== RECORDS
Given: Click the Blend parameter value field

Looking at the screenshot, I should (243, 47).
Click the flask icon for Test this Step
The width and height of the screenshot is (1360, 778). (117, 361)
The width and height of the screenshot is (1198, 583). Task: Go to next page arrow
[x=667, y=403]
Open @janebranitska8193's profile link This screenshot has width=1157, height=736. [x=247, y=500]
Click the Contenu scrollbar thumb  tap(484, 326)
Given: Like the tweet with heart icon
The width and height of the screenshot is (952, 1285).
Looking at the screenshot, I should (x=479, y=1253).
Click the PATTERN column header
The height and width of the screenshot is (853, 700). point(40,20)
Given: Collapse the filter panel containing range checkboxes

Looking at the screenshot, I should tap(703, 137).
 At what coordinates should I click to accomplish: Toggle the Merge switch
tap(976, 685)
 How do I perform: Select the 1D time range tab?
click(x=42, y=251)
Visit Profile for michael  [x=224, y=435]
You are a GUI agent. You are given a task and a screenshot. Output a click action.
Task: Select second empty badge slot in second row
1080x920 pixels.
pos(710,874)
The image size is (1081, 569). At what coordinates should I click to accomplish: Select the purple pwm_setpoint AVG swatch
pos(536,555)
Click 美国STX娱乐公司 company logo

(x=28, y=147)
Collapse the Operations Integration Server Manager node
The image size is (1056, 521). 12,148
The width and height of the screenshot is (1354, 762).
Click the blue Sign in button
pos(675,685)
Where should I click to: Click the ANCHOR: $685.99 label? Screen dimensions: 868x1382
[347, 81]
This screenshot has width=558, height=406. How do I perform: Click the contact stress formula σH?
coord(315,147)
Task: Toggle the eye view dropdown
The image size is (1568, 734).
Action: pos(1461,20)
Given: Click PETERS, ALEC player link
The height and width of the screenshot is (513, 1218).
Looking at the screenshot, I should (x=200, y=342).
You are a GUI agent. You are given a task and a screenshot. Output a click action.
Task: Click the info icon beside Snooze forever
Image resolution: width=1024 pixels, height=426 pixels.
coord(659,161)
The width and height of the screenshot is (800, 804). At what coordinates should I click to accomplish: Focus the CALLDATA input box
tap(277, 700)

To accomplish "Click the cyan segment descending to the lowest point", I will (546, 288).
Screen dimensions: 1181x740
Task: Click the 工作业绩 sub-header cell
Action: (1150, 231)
====
Nothing in the records may be left out; transcribe all of them exactly.

Given: Click the Blend parameter value field

Looking at the screenshot, I should (243, 47).
Click the flask icon for Test this Step
The width and height of the screenshot is (1360, 778). (117, 361)
The width and height of the screenshot is (1198, 583). Task: Go to next page arrow
[x=667, y=403]
Open @janebranitska8193's profile link This screenshot has width=1157, height=736. [x=247, y=500]
Click the Contenu scrollbar thumb  tap(484, 326)
Given: Like the tweet with heart icon
The width and height of the screenshot is (952, 1285).
Looking at the screenshot, I should (x=479, y=1253).
Click the PATTERN column header
The height and width of the screenshot is (853, 700). point(40,20)
Given: Collapse the filter panel containing range checkboxes

Looking at the screenshot, I should tap(703, 137).
 At what coordinates should I click to accomplish: Toggle the Merge switch
tap(976, 685)
 How do I perform: Select the 1D time range tab?
click(x=42, y=251)
Visit Profile for michael  [x=224, y=435]
You are a GUI agent. You are given a task and a screenshot. Output a click action.
Task: Select second empty badge slot in second row
1080x920 pixels.
pos(710,874)
The image size is (1081, 569). At what coordinates should I click to accomplish: Select the purple pwm_setpoint AVG swatch
pos(536,555)
Click 美国STX娱乐公司 company logo

(x=28, y=147)
Collapse the Operations Integration Server Manager node
The image size is (1056, 521). 12,148
The width and height of the screenshot is (1354, 762).
Click the blue Sign in button
pos(675,685)
Where should I click to: Click the ANCHOR: $685.99 label? Screen dimensions: 868x1382
[347, 81]
This screenshot has width=558, height=406. How do I perform: Click the contact stress formula σH?
coord(315,147)
Task: Toggle the eye view dropdown
The image size is (1568, 734).
Action: pos(1461,20)
Given: Click PETERS, ALEC player link
The height and width of the screenshot is (513, 1218).
Looking at the screenshot, I should (x=200, y=342).
You are a GUI agent. You are given a task and a screenshot. Output a click action.
Task: Click the info icon beside Snooze forever
Image resolution: width=1024 pixels, height=426 pixels.
coord(659,161)
The width and height of the screenshot is (800, 804). At what coordinates should I click to accomplish: Focus the CALLDATA input box
tap(277, 700)

To accomplish "Click the cyan segment descending to the lowest point", I will (546, 288).
Screen dimensions: 1181x740
Task: Click the 工作业绩 sub-header cell
Action: (1150, 231)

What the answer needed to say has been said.